Well, when I say that we’re collaborating on a work, everyone assumes that the composer is rationalizing certain decisions about what’s going to happen in time. But there’s also the piece itself. The piece has a body. There’s not just this duality going on of performer-composer; there’s also this work that has its own authority. It’s saying: “I need this,” and the composer might not know what “this” is, and the musician doesn’t know yet either, or maybe does—it’s a negotiation. And then the musicians bring their bodies, very literally, into the picture, and that’s another thing speaking. When all that happens, it’s the best part of the music, because there are incongruities and tension. That’s when everything emerges; that’s when bodily fluids come out!

Well, I started out writing tape music and I did that for 20 years. And then, in 2003, I was confronted with an opportunity to bring live players back into the equation—that was a piece called “Strange Autumn.” Then I went back to writing tape music. But after a bit I realized I wanted the people to return permanently, and when they did it was really fascinating. I mean, in some ways it didn’t work and in some ways it totally worked. It was even better than what I had before, because it had sweat and spit and smell and human necessity—bodily fluids. It created a kind of three-dimensionality for my work. And now I can’t imagine not having the live performers in the equation.

That said, I didn’t start out thinking, “Now I want to deal with bodily fluids.” Bodily fluids were an artifact from the whole process. I just got into rehearsals and they were there! But the awareness of bodily fluids in my work came from a realization I had about “Sideshow.” 


Takasugi’s “Sideshow,” for eight performers and electronics, has become an icon of modern music theater. Riffing on aphorisms by Karl Kraus, the piece draws parallels between the mechanical grotesqueries of New York’s Coney Island and early 20th century Viennese Expressionist art. The players sit frozen with uncanny smiles, glitching and overly animated, sometimes miming, sometimes playing, sometimes lip-syncing, sometimes breaking; the electronics blur the lines between what is seen and what is heard. It creates profound confusion for the viewer, who can no longer tell what’s what. This, Takasugi says, is when the “uninvited guests”—the ghostly second presences of invisible usurpers who claim sounds they don’t produce–slip in.

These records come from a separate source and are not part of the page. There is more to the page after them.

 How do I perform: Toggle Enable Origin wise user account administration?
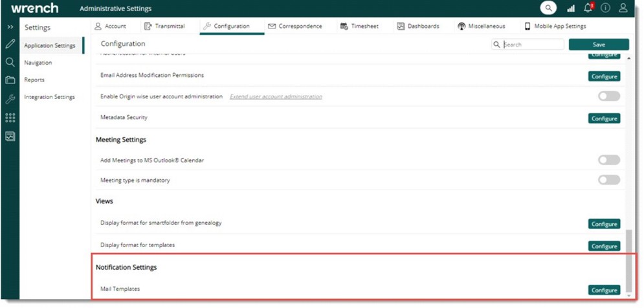click(608, 96)

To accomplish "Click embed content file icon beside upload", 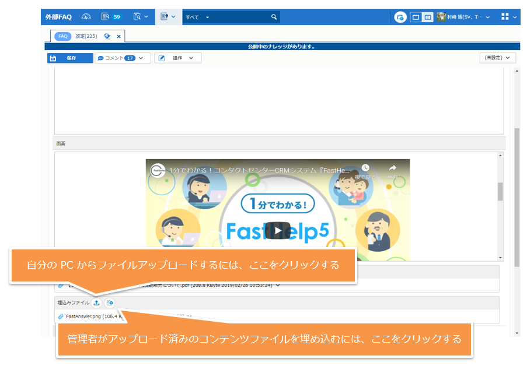I will (110, 302).
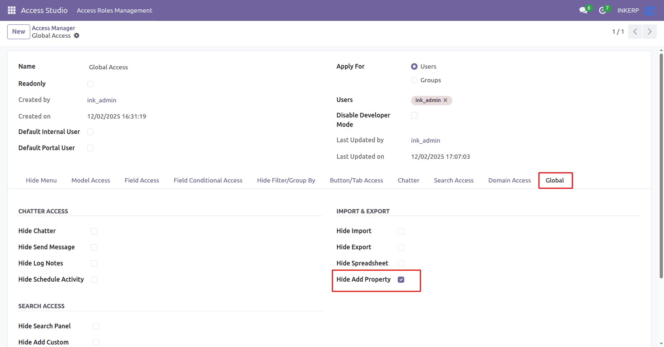Select the Groups radio option
The width and height of the screenshot is (664, 347).
click(414, 80)
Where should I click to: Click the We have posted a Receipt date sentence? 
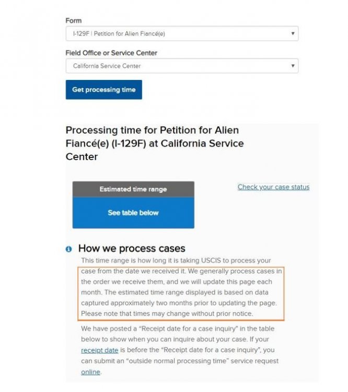coord(178,329)
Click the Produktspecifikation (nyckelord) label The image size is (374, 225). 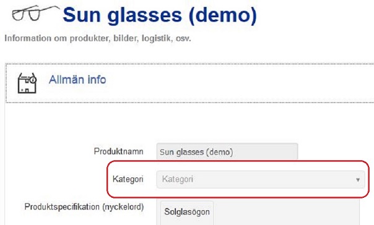pos(84,206)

There’s a video of the piece, and it kind of works, but it’s still really just a document. When I show it, I’m always apologizing that you’re not there for the live performance, because you need to see “Sideshow” live. Especially if you sit in the front row, it’s very intense. The performers are doing a lot of “p” sounds and vocalizations where they’re spitting. So you might get bodily fluids on you! A splash zone. 

YouTube video

And Alex Lipowski, the percussionist, is not allowed to close his mouth in certain sections, but he’s still doing a lot of vocalizations which means he can’t swallow his spit. It gets caught, and it starts dripping. Now, when other performers do this part I tell them: ”You can’t swallow your spit.”

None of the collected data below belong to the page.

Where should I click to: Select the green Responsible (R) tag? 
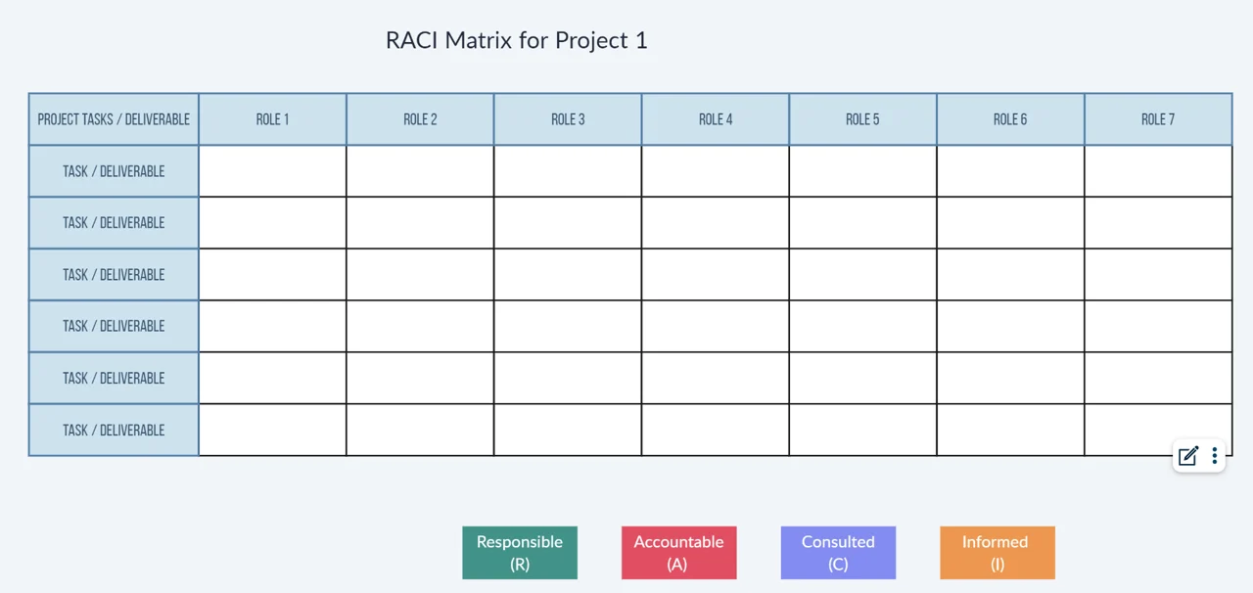coord(520,553)
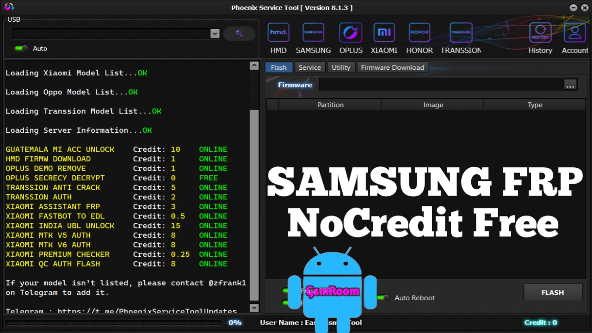The image size is (592, 333).
Task: Open the HMD brand section
Action: pos(278,33)
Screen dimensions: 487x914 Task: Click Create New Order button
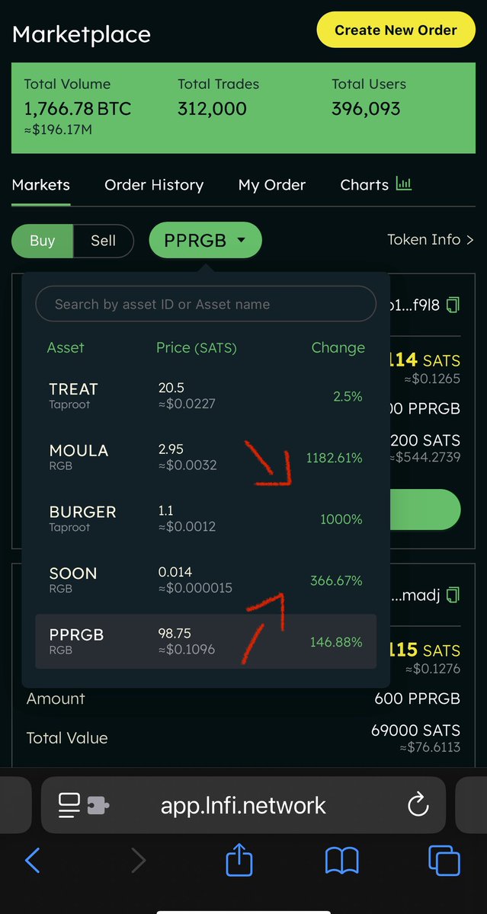tap(396, 30)
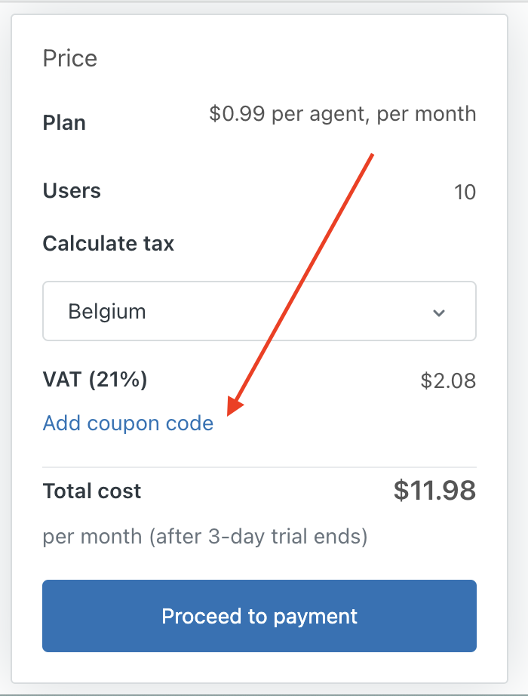Screen dimensions: 528x696
Task: Click the $0.99 per agent price text
Action: pos(342,114)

That eroticism is a really important component when you bring in live people. So is protest, actually, which also comes from power and tension. I think protest and complaint belong with sweat and spit. 

For example, in the Piano Concerto, the orchestra stays frozen in the movement breaks. They’re all keeping the tension that would otherwise be natural relaxation. And I don’t know if that’s going to work! Because that means that they’re holding their arm up for half an hour, and they’re going to start screaming at me: “When are we going to rest?” But when I’m writing, I don’t think: “They’ve been holding their arm up for a half an hour.” For me that’s a conceptual thing, it’s their problem! PROUDGIGGLE And if they want to rebel against the directions, or non-directions, they’ll tell me. They’ll get huffy and puffy, and that will be interesting, because it’ll add tension to the kind of rapport I have with them. But I think sometimes it backfires, because when they get to protest a little bit to the composer, it gives them an added sense of… I don’t know… being able to claim the piece for their own and make decisions about it. 

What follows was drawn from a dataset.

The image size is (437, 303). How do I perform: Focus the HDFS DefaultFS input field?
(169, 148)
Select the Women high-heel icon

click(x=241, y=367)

I realize they might also think I’m a dilettante, that’s the other side of the coin. Like, “Don’t you realize we have to rest our arms?” And I’ll say “Conceptually, you shouldn’t have to!” MISCHIEVOUSGIGGLEGIGGLE “So let’s solve this. Let’s see what we can do to maintain the tension. I mean, what about speed? Maybe you’ll come into resting position very slowly? Or maybe a number of you will do it and then you’ll take turns?” We can figure those things out. 

I always knew I’d write a piano concerto. I mean, I’m a pianist, and I just play piano concerti. Isn’t that weird? Without any orchestra. You can’t play it for people because there are these gaps. It’s not a proper recital piece, and I like that because it’s kind of weird. 

I wrote the first movement—I think it’s around 15 minutes—for the LA Phil. I was asked to write a piece for them while I was writing the piano concerto, and I thought, “This is a great opportunity also for my Concerto. I can learn a lot about orchestration.” I did learn so much. 

In that work, I had theater for the orchestra: They stood up, they did strange things, they had to act. It was fun! But with the LA Phil you get three very short—one hour maybe—rehearsals, so there isn’t really time to work on such details. You have to accept that because the budget for one minute… it’s like a hundred people!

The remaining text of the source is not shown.